Democratic U.S. presidential candidate Bernie Sanders called opponent Hillary Clinton’s decision to back out of a previously planned 10th debate both disappointing and unsurprising.
The two candidates agreed in February to add four more debates to the then-anticipated six as they expected a drawn-out nominating-season battle to go down to the wire. But with the former U.S. secretary of state’s current delegate count all but guaranteeing her the nomination over the senator from Vermont in Philadelphia next month, Clinton has pivoted to the general election and refocused her sights on presumptive Republican nominee Donald Trump.
“I am disappointed but not surprised by Secretary Clinton’s unwillingness to debate before the largest and most important primary in the presidential nominating process,” Sanders said in a statement Monday, responding to her decision earlier in the day to bow out of a debate before the California primary election June 7. “I hope Secretary Clinton reconsiders her unfortunate decision to back away from her commitment to debate.”
I am disappointed but not surprised by Secretary Clinton’s unwillingness to debate before the largest primary. https://t.co/tQPIWppgEM
— Bernie Sanders (@BernieSanders) May 24, 2016
Sanders also reiterated his stance that his rival is not as assured of victory as she believes. He is betting an upset in California would lure away many of Clinton’s superdelegates.
As of Monday night, Clinton had the backing of 525 of these powerful party insiders who can vote for either candidate at the Democratic National Convention July 25-28 while Sanders had the support of just 39 of them, according to RealClearPolitics.

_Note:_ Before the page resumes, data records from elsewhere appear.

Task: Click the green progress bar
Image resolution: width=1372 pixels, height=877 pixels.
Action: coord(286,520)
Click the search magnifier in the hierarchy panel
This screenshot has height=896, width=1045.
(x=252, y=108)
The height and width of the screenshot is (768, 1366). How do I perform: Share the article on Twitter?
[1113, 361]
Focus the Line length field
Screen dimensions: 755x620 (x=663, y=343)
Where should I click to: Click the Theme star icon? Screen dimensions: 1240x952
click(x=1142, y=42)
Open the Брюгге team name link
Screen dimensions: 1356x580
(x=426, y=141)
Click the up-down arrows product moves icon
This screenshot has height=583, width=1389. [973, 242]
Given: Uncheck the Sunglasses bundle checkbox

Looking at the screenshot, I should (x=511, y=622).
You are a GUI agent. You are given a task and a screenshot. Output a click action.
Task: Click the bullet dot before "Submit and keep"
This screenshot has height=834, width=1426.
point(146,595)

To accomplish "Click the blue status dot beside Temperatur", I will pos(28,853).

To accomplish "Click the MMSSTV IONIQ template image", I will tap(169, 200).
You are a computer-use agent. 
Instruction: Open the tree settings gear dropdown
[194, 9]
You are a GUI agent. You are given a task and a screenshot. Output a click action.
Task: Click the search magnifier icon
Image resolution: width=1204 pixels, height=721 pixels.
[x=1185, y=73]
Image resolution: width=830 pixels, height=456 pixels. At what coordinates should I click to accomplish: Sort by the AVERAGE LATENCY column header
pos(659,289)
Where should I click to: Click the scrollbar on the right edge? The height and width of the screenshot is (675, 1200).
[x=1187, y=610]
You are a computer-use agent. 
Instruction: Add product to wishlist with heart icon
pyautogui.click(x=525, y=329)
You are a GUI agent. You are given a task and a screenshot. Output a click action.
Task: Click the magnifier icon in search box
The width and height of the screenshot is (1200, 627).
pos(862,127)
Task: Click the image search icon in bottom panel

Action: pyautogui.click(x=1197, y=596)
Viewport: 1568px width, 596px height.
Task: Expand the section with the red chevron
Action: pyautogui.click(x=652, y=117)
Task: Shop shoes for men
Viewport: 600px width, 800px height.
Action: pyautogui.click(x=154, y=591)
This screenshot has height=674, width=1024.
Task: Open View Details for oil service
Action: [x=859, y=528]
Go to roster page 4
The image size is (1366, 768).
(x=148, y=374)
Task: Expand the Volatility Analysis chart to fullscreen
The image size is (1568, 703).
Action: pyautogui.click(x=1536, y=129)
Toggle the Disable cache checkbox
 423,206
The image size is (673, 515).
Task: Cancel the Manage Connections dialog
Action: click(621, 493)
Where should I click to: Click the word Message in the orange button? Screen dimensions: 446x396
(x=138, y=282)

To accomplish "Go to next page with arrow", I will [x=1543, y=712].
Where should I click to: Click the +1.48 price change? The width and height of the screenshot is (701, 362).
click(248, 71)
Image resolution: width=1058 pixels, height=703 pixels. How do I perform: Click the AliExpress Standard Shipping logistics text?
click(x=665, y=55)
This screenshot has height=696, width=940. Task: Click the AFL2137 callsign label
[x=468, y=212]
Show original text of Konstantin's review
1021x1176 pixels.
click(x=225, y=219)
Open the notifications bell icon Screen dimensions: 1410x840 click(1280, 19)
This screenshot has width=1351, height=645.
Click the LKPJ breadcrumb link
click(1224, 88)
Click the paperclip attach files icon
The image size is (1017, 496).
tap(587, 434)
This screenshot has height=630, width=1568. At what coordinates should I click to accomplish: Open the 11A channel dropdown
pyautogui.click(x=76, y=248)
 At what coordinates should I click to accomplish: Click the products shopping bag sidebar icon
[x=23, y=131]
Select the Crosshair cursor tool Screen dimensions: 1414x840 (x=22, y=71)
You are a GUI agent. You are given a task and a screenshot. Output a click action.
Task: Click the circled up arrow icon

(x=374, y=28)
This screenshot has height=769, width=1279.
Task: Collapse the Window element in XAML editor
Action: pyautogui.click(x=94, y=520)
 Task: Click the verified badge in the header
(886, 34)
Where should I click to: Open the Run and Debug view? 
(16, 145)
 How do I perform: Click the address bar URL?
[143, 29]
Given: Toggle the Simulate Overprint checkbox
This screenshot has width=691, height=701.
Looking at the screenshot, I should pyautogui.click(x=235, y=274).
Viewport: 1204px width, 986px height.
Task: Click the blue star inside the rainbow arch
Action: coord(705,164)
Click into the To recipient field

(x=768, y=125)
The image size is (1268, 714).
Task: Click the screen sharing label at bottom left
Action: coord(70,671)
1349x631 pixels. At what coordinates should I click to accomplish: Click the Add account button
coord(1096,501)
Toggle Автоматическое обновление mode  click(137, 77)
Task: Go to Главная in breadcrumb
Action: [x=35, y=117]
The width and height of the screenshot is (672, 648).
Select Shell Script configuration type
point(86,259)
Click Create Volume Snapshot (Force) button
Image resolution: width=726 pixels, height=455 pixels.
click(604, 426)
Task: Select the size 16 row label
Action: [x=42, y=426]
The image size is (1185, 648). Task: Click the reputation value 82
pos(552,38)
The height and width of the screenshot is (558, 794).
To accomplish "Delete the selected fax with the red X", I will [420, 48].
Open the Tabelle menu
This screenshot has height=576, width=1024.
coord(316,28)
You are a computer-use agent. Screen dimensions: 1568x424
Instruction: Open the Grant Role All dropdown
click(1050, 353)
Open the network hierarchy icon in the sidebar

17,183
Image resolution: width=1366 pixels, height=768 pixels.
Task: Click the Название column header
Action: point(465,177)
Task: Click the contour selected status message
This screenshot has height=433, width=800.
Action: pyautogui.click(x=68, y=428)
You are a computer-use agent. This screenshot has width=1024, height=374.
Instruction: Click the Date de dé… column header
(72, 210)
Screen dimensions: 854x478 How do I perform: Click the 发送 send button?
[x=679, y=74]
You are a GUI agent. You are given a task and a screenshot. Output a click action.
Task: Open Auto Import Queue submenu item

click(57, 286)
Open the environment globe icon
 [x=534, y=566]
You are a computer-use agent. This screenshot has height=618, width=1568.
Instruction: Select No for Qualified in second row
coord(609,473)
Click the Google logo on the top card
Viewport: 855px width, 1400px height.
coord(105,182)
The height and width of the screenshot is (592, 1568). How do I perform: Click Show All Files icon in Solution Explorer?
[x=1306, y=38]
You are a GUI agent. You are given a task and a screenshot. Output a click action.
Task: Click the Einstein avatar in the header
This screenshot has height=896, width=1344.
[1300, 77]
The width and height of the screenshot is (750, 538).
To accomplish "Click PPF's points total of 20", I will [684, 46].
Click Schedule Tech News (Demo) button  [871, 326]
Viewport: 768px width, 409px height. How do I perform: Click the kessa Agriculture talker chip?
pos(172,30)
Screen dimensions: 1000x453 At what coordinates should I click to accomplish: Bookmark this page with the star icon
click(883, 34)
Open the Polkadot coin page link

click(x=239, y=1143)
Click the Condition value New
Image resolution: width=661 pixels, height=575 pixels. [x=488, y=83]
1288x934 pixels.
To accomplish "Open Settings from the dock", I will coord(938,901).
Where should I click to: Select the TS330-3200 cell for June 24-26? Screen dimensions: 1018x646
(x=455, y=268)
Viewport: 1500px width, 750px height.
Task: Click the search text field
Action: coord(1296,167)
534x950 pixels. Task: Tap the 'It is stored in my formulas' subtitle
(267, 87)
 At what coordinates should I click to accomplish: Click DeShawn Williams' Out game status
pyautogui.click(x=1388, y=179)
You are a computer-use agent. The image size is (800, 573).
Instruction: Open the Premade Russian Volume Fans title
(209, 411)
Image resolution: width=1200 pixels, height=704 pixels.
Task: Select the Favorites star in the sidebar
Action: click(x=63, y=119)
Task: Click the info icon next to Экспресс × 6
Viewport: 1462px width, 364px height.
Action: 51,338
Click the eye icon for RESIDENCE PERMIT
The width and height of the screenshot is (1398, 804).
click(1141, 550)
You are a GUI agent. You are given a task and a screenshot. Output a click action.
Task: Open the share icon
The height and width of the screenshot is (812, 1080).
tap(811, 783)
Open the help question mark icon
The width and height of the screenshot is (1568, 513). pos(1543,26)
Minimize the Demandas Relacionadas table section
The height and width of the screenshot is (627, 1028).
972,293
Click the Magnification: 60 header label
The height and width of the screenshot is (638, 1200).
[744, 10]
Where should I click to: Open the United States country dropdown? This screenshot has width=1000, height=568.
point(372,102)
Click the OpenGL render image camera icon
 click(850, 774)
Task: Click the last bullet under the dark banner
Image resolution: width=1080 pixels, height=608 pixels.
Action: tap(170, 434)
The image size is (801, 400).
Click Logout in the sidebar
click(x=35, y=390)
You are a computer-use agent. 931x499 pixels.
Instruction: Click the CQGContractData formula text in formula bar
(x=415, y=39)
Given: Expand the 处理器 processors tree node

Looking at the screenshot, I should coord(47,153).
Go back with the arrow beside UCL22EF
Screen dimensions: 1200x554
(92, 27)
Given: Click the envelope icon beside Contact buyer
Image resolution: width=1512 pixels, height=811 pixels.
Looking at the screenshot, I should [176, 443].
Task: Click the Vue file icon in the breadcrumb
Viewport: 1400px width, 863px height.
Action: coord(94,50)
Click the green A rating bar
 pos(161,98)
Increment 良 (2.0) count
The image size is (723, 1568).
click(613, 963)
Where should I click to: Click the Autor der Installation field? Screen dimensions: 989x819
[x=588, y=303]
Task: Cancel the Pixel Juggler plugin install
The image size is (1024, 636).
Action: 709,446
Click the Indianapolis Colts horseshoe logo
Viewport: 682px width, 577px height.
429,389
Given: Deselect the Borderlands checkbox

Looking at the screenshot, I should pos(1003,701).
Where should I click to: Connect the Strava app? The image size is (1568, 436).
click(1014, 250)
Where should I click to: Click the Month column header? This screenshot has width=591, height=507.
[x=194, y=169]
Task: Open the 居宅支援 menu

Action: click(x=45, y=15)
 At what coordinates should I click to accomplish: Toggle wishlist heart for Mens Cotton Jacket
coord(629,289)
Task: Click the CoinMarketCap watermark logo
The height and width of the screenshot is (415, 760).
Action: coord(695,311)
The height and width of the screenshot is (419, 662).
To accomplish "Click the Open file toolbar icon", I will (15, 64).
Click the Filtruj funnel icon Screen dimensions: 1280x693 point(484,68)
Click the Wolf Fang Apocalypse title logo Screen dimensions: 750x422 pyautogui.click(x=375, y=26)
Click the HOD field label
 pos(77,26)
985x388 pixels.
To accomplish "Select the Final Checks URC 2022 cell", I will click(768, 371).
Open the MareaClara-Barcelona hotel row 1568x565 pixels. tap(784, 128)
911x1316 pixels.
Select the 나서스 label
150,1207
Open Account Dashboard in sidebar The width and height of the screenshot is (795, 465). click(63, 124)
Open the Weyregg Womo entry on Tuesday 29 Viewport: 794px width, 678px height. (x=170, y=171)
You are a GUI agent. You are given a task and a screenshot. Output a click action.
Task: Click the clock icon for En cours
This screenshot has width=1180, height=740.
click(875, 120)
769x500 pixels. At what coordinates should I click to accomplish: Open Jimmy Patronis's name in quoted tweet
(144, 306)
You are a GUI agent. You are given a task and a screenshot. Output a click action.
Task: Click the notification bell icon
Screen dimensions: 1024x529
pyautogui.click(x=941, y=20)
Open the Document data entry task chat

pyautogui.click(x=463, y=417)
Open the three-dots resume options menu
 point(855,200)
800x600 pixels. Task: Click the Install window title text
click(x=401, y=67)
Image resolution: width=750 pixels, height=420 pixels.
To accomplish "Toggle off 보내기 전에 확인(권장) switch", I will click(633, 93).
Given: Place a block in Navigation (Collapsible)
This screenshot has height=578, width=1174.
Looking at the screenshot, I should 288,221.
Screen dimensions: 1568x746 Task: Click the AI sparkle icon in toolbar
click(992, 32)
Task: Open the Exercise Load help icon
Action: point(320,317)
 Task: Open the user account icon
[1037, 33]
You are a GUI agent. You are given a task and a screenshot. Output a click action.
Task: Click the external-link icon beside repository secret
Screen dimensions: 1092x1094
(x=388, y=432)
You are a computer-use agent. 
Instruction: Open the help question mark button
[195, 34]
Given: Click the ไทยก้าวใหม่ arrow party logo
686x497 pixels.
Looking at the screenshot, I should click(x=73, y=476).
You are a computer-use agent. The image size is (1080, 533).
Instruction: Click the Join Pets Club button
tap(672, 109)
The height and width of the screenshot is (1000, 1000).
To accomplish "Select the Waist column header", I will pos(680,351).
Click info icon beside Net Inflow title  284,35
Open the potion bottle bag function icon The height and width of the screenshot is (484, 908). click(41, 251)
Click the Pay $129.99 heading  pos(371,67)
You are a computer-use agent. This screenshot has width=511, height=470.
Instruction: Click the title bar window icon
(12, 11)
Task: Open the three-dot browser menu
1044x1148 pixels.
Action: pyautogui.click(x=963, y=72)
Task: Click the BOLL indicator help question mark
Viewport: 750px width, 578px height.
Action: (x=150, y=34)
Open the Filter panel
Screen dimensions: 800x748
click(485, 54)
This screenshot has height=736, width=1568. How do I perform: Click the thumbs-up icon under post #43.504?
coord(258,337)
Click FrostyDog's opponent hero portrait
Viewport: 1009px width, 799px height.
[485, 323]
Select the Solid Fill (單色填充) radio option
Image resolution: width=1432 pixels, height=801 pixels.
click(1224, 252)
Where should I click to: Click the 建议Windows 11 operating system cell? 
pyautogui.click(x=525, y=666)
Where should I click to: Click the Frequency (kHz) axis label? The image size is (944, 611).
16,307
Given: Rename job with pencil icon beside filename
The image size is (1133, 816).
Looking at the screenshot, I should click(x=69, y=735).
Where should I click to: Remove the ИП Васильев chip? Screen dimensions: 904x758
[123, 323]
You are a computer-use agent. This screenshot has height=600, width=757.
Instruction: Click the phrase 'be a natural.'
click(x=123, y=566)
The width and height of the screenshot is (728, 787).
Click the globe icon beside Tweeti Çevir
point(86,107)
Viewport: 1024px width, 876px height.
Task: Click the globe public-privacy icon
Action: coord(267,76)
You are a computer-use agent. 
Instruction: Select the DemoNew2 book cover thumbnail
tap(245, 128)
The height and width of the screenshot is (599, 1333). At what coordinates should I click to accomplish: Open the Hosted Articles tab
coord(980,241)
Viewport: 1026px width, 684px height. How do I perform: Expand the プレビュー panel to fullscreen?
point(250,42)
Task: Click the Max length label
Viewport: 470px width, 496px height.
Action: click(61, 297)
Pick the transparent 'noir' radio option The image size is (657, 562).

It is a much tighter race among regular delegates, with Clinton having won 1,768 and Sanders having won 1,497. A total of 2,382 votes is needed to secure the nomination.
The last six states will hold their presidential-nomination contests June 7, but California is by far the most important with 475 Democratic delegates at stake, as well as 71 superdelegates.
In an interview with the Associated Press Monday, Sanders called on establishment Democrats to embrace the call of his supporters. Specifically, he said he hopes the party establishment will adopt a platform that speaks to the needs of the working poor and the young over the corporate interests.
“I think if they make the right choice and open the doors to working-class people and young people and create the kind of dynamism that the Democratic Party needs, it’s going to be messy,” Sanders said. “Democracy is not always nice and quiet and gentle, but that is where the Democratic Party should go.”
The senator stepped up his condemnations of violence after outbursts by backers who protested that rules at a Nevada party convention this month were changed at the last minute without notice. This led several mainstream news outlets, such as CBS News, MSNBC and the New York Times, to inaccurately report that his supporters were seen throwing chairs at the event. However, local authorities did investigate anonymous phoned-in death threats made against state Democratic office holders.
Sanders repeated his previous statements on this point during his latest interview with the AP, saying he will “condemn any and all forms of violence.”